** What is required **
The following entries are to be retyped in full, exactly as written.

(Collected data entries)
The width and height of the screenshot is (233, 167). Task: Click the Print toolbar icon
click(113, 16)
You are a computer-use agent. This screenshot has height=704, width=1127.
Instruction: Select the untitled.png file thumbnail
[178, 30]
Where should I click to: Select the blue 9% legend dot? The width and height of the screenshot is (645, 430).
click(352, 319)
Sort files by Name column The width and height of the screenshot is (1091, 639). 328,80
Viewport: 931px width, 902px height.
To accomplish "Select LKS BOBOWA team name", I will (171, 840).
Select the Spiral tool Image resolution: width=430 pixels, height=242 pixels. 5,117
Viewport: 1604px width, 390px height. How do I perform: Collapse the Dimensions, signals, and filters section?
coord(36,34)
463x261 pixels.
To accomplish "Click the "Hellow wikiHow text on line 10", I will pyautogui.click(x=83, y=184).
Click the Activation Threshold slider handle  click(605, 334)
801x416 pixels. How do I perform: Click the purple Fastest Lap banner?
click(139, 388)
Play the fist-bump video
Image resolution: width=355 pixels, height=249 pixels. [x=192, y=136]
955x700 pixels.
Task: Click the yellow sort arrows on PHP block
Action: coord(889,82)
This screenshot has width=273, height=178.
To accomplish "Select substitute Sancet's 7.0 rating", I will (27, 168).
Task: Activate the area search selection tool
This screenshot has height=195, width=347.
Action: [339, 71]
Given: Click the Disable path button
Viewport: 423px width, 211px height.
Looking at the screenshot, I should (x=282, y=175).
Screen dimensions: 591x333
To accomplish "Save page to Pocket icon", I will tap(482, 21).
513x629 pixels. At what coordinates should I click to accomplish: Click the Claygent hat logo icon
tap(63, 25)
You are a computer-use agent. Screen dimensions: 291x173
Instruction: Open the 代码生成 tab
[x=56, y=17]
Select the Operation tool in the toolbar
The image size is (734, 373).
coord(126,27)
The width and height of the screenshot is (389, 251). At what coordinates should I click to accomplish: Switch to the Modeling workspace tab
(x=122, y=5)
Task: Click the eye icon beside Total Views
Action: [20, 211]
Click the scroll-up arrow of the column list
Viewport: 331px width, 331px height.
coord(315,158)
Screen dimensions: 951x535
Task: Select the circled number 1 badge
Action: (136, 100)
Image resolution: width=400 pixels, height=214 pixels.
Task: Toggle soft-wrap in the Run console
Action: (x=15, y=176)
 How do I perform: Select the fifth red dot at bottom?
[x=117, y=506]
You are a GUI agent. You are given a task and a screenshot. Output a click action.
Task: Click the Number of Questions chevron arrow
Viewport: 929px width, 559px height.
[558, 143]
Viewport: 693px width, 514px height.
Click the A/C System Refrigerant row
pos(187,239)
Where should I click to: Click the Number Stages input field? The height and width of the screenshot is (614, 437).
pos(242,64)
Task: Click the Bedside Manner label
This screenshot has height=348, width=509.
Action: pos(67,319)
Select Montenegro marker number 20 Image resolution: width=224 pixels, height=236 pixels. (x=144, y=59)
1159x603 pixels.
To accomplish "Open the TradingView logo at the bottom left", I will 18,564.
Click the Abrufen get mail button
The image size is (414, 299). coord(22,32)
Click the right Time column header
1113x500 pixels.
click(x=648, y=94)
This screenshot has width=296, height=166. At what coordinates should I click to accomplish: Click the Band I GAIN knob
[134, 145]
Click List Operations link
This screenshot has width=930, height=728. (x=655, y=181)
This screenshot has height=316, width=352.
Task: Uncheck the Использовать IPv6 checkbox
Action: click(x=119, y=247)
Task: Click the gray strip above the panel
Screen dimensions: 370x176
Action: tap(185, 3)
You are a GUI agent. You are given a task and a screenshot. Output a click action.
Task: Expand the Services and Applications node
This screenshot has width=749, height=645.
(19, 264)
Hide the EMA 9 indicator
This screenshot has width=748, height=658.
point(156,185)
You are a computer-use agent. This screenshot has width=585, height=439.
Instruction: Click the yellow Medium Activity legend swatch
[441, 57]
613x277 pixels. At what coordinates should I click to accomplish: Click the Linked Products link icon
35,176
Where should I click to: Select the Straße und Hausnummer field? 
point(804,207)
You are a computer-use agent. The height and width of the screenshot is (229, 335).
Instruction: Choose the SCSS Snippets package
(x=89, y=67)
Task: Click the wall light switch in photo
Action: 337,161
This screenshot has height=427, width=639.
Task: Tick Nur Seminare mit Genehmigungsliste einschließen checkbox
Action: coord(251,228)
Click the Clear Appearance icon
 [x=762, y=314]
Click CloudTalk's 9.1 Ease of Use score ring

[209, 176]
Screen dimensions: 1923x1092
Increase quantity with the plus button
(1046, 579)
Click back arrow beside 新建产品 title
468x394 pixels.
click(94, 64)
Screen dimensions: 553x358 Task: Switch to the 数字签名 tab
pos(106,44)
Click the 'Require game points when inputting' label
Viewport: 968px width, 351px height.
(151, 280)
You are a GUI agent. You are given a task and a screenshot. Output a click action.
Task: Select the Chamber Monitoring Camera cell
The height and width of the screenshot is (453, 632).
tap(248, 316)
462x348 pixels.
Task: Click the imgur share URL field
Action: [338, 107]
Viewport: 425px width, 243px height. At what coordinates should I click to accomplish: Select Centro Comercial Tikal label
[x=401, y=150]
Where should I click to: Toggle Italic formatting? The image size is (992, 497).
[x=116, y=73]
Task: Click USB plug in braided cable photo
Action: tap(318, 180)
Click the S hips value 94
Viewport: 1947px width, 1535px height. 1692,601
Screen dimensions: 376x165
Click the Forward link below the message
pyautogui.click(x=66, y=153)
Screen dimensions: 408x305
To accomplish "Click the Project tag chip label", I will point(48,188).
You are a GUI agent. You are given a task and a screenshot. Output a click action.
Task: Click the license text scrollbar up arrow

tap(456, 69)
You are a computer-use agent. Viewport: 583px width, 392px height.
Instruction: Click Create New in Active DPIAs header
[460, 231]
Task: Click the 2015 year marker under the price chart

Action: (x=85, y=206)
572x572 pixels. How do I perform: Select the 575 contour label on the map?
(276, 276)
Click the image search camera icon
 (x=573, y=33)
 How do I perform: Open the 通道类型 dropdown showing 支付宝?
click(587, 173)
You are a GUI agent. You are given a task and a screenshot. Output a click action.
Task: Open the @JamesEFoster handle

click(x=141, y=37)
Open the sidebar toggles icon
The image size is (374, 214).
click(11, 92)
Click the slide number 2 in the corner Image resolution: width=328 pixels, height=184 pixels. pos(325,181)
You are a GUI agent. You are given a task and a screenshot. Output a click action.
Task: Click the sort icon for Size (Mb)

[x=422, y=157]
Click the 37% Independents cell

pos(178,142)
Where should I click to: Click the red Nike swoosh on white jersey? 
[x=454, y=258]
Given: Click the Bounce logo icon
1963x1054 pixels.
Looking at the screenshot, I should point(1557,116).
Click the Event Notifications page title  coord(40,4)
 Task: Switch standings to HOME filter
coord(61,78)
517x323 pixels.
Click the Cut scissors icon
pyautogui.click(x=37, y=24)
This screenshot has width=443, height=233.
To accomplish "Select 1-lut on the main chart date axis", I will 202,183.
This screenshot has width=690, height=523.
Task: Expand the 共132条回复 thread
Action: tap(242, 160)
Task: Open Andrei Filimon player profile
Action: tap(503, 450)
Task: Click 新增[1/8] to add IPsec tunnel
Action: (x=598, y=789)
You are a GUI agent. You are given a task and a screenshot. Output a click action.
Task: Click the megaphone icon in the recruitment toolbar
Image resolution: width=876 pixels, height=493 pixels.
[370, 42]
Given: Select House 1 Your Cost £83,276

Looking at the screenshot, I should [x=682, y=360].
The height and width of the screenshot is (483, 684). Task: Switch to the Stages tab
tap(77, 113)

** Response to the task **
The width and height of the screenshot is (233, 167). Task: Click the Print toolbar icon
click(113, 16)
You are a computer-use agent. This screenshot has height=704, width=1127.
Instruction: Select the untitled.png file thumbnail
[178, 30]
Where should I click to: Select the blue 9% legend dot? The width and height of the screenshot is (645, 430).
click(352, 319)
Sort files by Name column The width and height of the screenshot is (1091, 639). 328,80
Viewport: 931px width, 902px height.
To accomplish "Select LKS BOBOWA team name", I will (171, 840).
Select the Spiral tool Image resolution: width=430 pixels, height=242 pixels. 5,117
Viewport: 1604px width, 390px height. How do I perform: Collapse the Dimensions, signals, and filters section?
coord(36,34)
463x261 pixels.
To accomplish "Click the "Hellow wikiHow text on line 10", I will pyautogui.click(x=83, y=184).
Click the Activation Threshold slider handle  click(605, 334)
801x416 pixels. How do I perform: Click the purple Fastest Lap banner?
click(139, 388)
Play the fist-bump video
Image resolution: width=355 pixels, height=249 pixels. [x=192, y=136]
955x700 pixels.
Task: Click the yellow sort arrows on PHP block
Action: coord(889,82)
This screenshot has width=273, height=178.
To accomplish "Select substitute Sancet's 7.0 rating", I will (27, 168).
Task: Activate the area search selection tool
This screenshot has height=195, width=347.
Action: [339, 71]
Given: Click the Disable path button
Viewport: 423px width, 211px height.
Looking at the screenshot, I should (x=282, y=175).
Screen dimensions: 591x333
To accomplish "Save page to Pocket icon", I will tap(482, 21).
513x629 pixels. At what coordinates should I click to accomplish: Click the Claygent hat logo icon
tap(63, 25)
You are a computer-use agent. Screen dimensions: 291x173
Instruction: Open the 代码生成 tab
[x=56, y=17]
Select the Operation tool in the toolbar
The image size is (734, 373).
coord(126,27)
The width and height of the screenshot is (389, 251). At what coordinates should I click to accomplish: Switch to the Modeling workspace tab
(x=122, y=5)
Task: Click the eye icon beside Total Views
Action: [20, 211]
Click the scroll-up arrow of the column list
Viewport: 331px width, 331px height.
coord(315,158)
Screen dimensions: 951x535
Task: Select the circled number 1 badge
Action: (136, 100)
Image resolution: width=400 pixels, height=214 pixels.
Task: Toggle soft-wrap in the Run console
Action: (x=15, y=176)
 How do I perform: Select the fifth red dot at bottom?
[x=117, y=506]
You are a GUI agent. You are given a task and a screenshot. Output a click action.
Task: Click the Number of Questions chevron arrow
Viewport: 929px width, 559px height.
[558, 143]
Viewport: 693px width, 514px height.
Click the A/C System Refrigerant row
pos(187,239)
Where should I click to: Click the Number Stages input field? The height and width of the screenshot is (614, 437).
pos(242,64)
Task: Click the Bedside Manner label
This screenshot has height=348, width=509.
Action: pos(67,319)
Select Montenegro marker number 20 Image resolution: width=224 pixels, height=236 pixels. (x=144, y=59)
1159x603 pixels.
To accomplish "Open the TradingView logo at the bottom left", I will 18,564.
Click the Abrufen get mail button
The image size is (414, 299). coord(22,32)
Click the right Time column header
1113x500 pixels.
click(x=648, y=94)
This screenshot has width=296, height=166. At what coordinates should I click to accomplish: Click the Band I GAIN knob
[134, 145]
Click List Operations link
This screenshot has width=930, height=728. (x=655, y=181)
This screenshot has height=316, width=352.
Task: Uncheck the Использовать IPv6 checkbox
Action: click(x=119, y=247)
Task: Click the gray strip above the panel
Screen dimensions: 370x176
Action: tap(185, 3)
You are a GUI agent. You are given a task and a screenshot. Output a click action.
Task: Expand the Services and Applications node
This screenshot has width=749, height=645.
(19, 264)
Hide the EMA 9 indicator
This screenshot has width=748, height=658.
point(156,185)
You are a computer-use agent. This screenshot has width=585, height=439.
Instruction: Click the yellow Medium Activity legend swatch
[441, 57]
613x277 pixels. At what coordinates should I click to accomplish: Click the Linked Products link icon
35,176
Where should I click to: Select the Straße und Hausnummer field? 
point(804,207)
You are a computer-use agent. The height and width of the screenshot is (229, 335).
Instruction: Choose the SCSS Snippets package
(x=89, y=67)
Task: Click the wall light switch in photo
Action: 337,161
This screenshot has height=427, width=639.
Task: Tick Nur Seminare mit Genehmigungsliste einschließen checkbox
Action: coord(251,228)
Click the Clear Appearance icon
 [x=762, y=314]
Click CloudTalk's 9.1 Ease of Use score ring

[209, 176]
Screen dimensions: 1923x1092
Increase quantity with the plus button
(1046, 579)
Click back arrow beside 新建产品 title
468x394 pixels.
click(94, 64)
Screen dimensions: 553x358 Task: Switch to the 数字签名 tab
pos(106,44)
Click the 'Require game points when inputting' label
Viewport: 968px width, 351px height.
(151, 280)
You are a GUI agent. You are given a task and a screenshot. Output a click action.
Task: Select the Chamber Monitoring Camera cell
The height and width of the screenshot is (453, 632).
tap(248, 316)
462x348 pixels.
Task: Click the imgur share URL field
Action: [338, 107]
Viewport: 425px width, 243px height. At what coordinates should I click to accomplish: Select Centro Comercial Tikal label
[x=401, y=150]
Where should I click to: Toggle Italic formatting? The image size is (992, 497).
[x=116, y=73]
Task: Click USB plug in braided cable photo
Action: tap(318, 180)
Click the S hips value 94
Viewport: 1947px width, 1535px height. 1692,601
Screen dimensions: 376x165
Click the Forward link below the message
pyautogui.click(x=66, y=153)
Screen dimensions: 408x305
To accomplish "Click the Project tag chip label", I will point(48,188).
You are a GUI agent. You are given a task and a screenshot. Output a click action.
Task: Click the license text scrollbar up arrow

tap(456, 69)
You are a computer-use agent. Viewport: 583px width, 392px height.
Instruction: Click Create New in Active DPIAs header
[460, 231]
Task: Click the 2015 year marker under the price chart

Action: (x=85, y=206)
572x572 pixels. How do I perform: Select the 575 contour label on the map?
(276, 276)
Click the image search camera icon
 (x=573, y=33)
 How do I perform: Open the 通道类型 dropdown showing 支付宝?
click(587, 173)
You are a GUI agent. You are given a task and a screenshot. Output a click action.
Task: Open the @JamesEFoster handle

click(x=141, y=37)
Open the sidebar toggles icon
The image size is (374, 214).
click(11, 92)
Click the slide number 2 in the corner Image resolution: width=328 pixels, height=184 pixels. pos(325,181)
You are a GUI agent. You are given a task and a screenshot. Output a click action.
Task: Click the sort icon for Size (Mb)

[x=422, y=157]
Click the 37% Independents cell

pos(178,142)
Where should I click to: Click the red Nike swoosh on white jersey? 
[x=454, y=258]
Given: Click the Bounce logo icon
1963x1054 pixels.
Looking at the screenshot, I should point(1557,116).
Click the Event Notifications page title  coord(40,4)
 Task: Switch standings to HOME filter
coord(61,78)
517x323 pixels.
Click the Cut scissors icon
pyautogui.click(x=37, y=24)
This screenshot has width=443, height=233.
To accomplish "Select 1-lut on the main chart date axis", I will 202,183.
This screenshot has width=690, height=523.
Task: Expand the 共132条回复 thread
Action: tap(242, 160)
Task: Open Andrei Filimon player profile
Action: tap(503, 450)
Task: Click 新增[1/8] to add IPsec tunnel
Action: (x=598, y=789)
You are a GUI agent. You are given a task and a screenshot. Output a click action.
Task: Click the megaphone icon in the recruitment toolbar
Image resolution: width=876 pixels, height=493 pixels.
[370, 42]
Given: Select House 1 Your Cost £83,276

Looking at the screenshot, I should [x=682, y=360].
The height and width of the screenshot is (483, 684). Task: Switch to the Stages tab
tap(77, 113)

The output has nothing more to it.